Troublesome dreams last night. Mouth full of cobwebs, fingers growing roots. Premonitions of death. Is the end of Genghis Mao drawing nigh? Morbid, morbid, morbid. To wake and not to be there. The great crash of silence. It pains me. To wake and not to be there. To have gone somewhere else. Or to have gone nowhere at all, the big black hole. The longer one lives, the tighter one grasps life: living becomes a habit that’s hard to break. How empty the world would be if I were to leave it. Poof, no more Genghis Mao. Such a vacuum! Tornado. Hurricane.

Oh I love to dwell on death.

Dying can be so instructive. Dying can tell you so very much about your true self. Dying can even be pleasurable, I imagine. Dying as a healing experience, yes, the battered old body gladly giving up the ghost! For some people, I imagine, it is the sharpest ecstasy they have ever known.

Oh I dread it.

How shall I die, what will the manner of my going be? I think I fear assassins most of all. To leave the world is one thing, natural and inevitable; to be sent from it is altogether other, an affront to the self, an insult to the ego. I will not be able to bear that awareness of dismissal. Or the sense of transition, the moments just before the going, the confrontation with the killer, the contemplation of loss as he moves toward me with his knife or his gun or whatever. Let it be a bomb, if it comes. Let it be instant poison in my soup. But there will be no assassins. I am guarded too well.

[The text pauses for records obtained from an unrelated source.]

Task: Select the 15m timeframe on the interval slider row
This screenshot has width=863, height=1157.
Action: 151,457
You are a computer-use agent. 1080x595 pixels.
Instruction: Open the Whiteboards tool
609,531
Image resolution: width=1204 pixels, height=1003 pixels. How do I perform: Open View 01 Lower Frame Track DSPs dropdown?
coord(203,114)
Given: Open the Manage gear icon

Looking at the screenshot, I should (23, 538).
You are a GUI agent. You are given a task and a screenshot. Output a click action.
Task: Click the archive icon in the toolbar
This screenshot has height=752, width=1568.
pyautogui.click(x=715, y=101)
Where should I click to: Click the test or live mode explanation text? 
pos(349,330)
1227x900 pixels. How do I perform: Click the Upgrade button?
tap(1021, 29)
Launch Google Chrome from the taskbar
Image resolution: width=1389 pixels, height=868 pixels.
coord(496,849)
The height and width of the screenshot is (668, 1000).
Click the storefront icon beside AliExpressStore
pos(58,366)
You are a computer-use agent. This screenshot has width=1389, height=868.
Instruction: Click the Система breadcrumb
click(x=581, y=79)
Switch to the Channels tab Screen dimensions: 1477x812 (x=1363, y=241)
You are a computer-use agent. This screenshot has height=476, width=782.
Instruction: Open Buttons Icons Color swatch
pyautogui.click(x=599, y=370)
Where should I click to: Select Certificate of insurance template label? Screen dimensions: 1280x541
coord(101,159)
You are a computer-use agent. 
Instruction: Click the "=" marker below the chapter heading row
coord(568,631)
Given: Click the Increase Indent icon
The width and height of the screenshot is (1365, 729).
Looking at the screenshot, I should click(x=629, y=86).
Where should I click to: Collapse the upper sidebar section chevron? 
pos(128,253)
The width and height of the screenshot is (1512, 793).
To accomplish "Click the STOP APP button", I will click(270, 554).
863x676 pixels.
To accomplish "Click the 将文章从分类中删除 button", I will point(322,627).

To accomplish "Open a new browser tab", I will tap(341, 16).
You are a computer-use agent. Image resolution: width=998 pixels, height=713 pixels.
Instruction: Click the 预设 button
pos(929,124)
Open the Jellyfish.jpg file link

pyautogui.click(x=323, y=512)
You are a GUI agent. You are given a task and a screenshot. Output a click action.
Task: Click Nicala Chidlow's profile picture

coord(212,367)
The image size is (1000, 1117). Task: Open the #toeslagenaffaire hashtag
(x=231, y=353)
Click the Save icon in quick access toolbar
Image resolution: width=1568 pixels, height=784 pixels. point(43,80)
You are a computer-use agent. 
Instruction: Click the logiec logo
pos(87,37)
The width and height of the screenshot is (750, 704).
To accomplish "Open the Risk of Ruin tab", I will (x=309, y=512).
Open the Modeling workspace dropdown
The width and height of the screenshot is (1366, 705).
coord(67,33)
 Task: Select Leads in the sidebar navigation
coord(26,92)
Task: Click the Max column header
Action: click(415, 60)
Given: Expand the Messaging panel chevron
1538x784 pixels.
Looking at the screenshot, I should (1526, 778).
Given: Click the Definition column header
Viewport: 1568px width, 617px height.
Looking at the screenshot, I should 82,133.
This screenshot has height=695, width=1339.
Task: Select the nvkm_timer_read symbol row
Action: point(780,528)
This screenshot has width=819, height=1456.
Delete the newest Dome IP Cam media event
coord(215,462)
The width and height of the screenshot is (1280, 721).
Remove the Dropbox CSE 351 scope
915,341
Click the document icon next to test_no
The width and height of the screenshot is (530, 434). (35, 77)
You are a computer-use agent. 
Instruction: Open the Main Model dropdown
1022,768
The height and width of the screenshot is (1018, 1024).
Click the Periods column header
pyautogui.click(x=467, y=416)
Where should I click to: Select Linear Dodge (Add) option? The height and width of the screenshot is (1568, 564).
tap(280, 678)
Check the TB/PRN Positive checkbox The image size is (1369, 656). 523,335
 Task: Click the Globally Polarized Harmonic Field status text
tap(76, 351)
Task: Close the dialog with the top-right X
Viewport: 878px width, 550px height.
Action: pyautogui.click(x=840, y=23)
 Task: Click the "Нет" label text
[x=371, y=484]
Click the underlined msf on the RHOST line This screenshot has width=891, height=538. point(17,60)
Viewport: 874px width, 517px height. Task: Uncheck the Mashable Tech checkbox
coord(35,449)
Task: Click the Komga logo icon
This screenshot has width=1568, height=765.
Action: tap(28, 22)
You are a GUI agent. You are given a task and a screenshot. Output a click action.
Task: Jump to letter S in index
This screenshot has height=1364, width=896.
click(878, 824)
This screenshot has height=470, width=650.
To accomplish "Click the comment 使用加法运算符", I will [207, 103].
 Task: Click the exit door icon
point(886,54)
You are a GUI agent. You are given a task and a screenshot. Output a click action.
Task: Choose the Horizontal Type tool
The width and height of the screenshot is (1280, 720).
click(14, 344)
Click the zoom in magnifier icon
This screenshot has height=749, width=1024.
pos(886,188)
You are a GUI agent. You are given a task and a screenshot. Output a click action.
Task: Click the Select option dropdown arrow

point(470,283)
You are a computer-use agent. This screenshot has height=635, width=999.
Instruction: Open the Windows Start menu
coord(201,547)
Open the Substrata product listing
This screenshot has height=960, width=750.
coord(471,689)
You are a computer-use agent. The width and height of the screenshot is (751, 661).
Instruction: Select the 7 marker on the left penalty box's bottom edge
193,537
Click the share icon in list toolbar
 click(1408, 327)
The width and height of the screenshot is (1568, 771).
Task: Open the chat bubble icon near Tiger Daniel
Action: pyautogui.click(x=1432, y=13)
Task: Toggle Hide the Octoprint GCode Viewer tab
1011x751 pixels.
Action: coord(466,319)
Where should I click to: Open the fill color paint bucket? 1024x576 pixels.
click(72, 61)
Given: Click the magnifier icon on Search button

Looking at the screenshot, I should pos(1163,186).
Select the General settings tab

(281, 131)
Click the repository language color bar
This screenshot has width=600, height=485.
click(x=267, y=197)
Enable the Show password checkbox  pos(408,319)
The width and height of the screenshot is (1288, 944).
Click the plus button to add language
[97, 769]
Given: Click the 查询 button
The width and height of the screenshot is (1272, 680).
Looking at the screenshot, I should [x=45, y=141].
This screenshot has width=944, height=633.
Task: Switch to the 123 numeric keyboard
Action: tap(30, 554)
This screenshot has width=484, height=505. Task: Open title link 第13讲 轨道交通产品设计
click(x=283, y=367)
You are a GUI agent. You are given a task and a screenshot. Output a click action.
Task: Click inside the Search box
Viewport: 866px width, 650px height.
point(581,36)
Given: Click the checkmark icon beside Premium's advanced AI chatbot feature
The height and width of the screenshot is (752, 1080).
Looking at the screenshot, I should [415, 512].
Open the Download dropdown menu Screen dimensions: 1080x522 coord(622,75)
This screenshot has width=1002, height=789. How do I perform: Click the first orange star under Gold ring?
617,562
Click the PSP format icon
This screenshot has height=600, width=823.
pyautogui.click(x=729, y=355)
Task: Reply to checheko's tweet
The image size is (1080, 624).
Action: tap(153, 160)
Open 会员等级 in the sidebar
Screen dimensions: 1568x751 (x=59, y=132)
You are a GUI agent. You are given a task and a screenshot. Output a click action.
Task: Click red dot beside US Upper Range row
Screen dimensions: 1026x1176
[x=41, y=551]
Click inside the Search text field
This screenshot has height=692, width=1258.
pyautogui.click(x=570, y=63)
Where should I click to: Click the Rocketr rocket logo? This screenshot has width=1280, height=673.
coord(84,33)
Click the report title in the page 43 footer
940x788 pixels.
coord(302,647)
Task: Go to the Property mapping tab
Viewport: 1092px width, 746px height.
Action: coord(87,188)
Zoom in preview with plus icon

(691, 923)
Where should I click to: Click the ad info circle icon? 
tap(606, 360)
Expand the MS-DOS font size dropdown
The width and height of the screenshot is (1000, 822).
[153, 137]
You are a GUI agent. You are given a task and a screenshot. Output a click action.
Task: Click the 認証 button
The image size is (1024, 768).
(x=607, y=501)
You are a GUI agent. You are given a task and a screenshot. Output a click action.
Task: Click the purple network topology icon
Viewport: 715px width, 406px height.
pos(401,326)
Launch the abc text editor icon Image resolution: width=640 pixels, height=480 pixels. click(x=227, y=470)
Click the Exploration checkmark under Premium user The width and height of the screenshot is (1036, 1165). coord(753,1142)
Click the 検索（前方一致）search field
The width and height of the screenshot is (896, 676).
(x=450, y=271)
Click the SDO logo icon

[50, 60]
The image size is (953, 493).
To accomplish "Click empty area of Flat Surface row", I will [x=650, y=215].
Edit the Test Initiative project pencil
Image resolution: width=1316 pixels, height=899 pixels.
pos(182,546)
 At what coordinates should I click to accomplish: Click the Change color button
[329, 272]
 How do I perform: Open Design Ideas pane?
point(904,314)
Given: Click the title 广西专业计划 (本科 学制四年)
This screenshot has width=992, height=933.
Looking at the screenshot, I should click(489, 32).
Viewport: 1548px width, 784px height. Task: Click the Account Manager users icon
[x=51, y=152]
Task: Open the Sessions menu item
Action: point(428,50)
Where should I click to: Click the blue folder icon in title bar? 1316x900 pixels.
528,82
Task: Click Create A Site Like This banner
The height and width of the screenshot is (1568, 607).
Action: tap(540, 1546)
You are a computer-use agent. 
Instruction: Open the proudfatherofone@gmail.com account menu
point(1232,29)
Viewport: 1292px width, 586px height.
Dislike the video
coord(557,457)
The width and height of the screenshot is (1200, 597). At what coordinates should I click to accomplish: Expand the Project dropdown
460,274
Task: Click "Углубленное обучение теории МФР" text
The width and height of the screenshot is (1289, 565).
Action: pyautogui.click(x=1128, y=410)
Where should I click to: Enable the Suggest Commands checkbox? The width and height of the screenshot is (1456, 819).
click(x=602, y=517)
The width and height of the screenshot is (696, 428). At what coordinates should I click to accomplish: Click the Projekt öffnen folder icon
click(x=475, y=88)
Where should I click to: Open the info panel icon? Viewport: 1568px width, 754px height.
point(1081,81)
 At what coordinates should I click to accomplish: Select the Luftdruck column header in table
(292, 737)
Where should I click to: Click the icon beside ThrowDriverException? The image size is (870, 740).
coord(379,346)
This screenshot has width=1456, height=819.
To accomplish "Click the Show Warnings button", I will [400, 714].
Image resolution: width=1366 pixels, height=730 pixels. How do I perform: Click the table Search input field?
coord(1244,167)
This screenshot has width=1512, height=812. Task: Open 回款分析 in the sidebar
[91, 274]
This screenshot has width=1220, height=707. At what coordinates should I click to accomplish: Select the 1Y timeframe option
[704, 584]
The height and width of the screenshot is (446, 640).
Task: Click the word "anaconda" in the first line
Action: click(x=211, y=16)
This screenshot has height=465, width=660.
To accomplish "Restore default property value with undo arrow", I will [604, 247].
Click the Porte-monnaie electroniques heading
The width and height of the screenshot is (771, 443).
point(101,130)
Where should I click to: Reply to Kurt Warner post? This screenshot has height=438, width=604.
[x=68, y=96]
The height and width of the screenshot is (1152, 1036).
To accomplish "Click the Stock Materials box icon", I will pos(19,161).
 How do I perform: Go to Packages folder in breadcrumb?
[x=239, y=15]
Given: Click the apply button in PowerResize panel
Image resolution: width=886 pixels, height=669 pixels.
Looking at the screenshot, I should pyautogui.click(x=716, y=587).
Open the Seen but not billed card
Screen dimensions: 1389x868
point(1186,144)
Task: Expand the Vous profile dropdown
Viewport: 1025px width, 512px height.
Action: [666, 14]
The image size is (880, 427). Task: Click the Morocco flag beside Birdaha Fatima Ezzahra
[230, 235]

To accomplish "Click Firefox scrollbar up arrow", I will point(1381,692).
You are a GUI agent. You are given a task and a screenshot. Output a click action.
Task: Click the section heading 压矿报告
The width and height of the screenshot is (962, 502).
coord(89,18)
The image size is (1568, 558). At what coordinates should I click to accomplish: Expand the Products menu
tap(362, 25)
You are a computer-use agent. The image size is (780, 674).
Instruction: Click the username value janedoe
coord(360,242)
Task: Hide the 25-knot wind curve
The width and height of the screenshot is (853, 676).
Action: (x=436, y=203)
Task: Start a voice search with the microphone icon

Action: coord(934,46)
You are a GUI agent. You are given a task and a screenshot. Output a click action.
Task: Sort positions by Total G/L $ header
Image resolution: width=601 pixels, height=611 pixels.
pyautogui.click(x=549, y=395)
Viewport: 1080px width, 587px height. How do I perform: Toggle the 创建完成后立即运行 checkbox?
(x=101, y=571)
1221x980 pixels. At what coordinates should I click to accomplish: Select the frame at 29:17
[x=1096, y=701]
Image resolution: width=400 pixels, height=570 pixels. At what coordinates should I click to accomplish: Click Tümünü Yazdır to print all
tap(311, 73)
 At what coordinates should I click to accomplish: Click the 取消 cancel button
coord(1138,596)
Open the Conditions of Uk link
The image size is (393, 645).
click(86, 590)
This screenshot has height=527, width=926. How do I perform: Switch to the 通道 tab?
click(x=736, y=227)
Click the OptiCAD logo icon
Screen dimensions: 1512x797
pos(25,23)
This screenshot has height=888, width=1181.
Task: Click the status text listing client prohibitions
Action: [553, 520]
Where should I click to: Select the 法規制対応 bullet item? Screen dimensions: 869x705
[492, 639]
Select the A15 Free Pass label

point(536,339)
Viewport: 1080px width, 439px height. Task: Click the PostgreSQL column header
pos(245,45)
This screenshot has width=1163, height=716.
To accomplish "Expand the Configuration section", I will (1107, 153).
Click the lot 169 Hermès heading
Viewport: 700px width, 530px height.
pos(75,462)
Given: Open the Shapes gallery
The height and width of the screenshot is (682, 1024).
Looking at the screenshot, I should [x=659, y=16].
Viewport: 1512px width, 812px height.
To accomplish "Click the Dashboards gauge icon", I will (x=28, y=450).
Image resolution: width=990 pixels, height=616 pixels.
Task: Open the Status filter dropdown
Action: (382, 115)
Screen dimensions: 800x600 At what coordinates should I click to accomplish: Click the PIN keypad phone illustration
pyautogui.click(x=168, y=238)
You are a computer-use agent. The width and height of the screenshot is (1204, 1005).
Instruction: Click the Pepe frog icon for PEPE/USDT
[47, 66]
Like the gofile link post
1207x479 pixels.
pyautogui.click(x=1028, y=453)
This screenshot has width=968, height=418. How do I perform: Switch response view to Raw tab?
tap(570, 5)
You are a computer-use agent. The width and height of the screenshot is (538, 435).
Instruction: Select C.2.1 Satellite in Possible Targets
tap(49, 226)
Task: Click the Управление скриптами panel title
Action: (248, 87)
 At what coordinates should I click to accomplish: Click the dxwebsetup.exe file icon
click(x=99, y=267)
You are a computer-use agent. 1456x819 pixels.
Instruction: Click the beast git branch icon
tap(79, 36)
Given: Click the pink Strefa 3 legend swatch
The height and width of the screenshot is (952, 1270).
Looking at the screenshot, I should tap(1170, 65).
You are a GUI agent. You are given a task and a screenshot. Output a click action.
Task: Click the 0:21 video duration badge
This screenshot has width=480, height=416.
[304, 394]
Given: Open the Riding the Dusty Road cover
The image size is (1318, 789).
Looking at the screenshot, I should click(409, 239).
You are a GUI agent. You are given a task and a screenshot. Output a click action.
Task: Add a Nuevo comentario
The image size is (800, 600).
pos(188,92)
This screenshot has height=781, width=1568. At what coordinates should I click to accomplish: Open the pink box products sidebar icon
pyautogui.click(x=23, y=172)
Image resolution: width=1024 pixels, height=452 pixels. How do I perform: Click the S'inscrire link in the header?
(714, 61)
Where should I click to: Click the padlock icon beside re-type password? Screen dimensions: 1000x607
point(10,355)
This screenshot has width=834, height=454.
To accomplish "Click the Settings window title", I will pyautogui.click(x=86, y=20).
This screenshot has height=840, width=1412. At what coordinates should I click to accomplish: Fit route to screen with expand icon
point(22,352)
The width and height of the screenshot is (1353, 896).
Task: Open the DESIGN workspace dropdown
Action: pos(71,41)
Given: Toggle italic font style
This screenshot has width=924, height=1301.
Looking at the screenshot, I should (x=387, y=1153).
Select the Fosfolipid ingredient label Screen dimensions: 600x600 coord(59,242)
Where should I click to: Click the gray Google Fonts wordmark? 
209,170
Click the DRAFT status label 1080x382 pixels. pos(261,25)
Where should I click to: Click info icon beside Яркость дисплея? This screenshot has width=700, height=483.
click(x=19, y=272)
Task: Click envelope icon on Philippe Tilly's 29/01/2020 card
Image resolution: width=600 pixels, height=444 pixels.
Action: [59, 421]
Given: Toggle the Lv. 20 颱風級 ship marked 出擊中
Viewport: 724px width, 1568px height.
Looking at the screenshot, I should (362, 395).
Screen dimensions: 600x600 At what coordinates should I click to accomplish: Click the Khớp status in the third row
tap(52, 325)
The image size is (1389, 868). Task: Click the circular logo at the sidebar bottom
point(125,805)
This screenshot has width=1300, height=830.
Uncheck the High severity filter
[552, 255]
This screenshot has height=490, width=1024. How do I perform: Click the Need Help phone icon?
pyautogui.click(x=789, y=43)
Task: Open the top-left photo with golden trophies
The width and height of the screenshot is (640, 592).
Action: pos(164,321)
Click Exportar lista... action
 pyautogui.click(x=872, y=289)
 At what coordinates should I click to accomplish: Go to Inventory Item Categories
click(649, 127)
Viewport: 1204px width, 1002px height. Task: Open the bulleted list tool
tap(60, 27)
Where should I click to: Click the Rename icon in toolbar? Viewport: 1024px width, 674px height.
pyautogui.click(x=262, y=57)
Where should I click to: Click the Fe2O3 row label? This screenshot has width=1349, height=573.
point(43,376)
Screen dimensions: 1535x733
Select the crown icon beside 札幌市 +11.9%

The mistake was in not protecting Mangu the same way. Still, Mangu wasn’t Genghis Mao: his loss was not to him what my loss will be to me. The idea of dying is alien to me. I am too large of spirit, I occupy too great a place in the consciousness of mankind; the subtraction of me from the world is more than the world can accept. Certainly more than I can accept.